[Dataset entries]
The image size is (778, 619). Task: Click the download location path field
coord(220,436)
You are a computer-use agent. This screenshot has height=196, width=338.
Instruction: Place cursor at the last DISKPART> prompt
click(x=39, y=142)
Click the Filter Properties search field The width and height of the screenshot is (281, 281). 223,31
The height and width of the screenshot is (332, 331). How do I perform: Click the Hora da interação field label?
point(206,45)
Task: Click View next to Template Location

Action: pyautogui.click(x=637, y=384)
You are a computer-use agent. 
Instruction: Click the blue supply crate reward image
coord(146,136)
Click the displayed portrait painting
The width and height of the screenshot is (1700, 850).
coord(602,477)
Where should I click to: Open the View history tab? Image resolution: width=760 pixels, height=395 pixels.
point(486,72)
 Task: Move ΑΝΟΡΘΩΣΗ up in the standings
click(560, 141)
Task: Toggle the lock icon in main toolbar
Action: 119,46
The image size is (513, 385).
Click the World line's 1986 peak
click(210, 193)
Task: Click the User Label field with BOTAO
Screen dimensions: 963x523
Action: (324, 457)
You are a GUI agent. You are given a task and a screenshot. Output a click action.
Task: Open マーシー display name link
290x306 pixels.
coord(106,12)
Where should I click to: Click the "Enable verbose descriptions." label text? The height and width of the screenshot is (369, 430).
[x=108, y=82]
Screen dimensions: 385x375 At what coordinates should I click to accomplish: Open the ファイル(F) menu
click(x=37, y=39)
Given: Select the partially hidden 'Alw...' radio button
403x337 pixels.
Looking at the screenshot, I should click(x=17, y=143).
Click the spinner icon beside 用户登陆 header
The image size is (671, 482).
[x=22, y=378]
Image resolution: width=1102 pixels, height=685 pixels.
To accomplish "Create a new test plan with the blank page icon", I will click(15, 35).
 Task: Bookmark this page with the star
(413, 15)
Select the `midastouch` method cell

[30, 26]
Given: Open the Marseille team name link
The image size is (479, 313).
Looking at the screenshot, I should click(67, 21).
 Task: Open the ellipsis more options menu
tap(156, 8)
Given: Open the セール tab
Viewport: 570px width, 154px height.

**What the exercise asks:** Looking over the records, find each line with the word "agent" and copy it.

**Solution to the exercise:**
You are a computer-use agent. This screenshot has height=196, width=338.
You are a computer-use agent. 
You are a GUI agent. You are given a task and a screenshot. Output a click action.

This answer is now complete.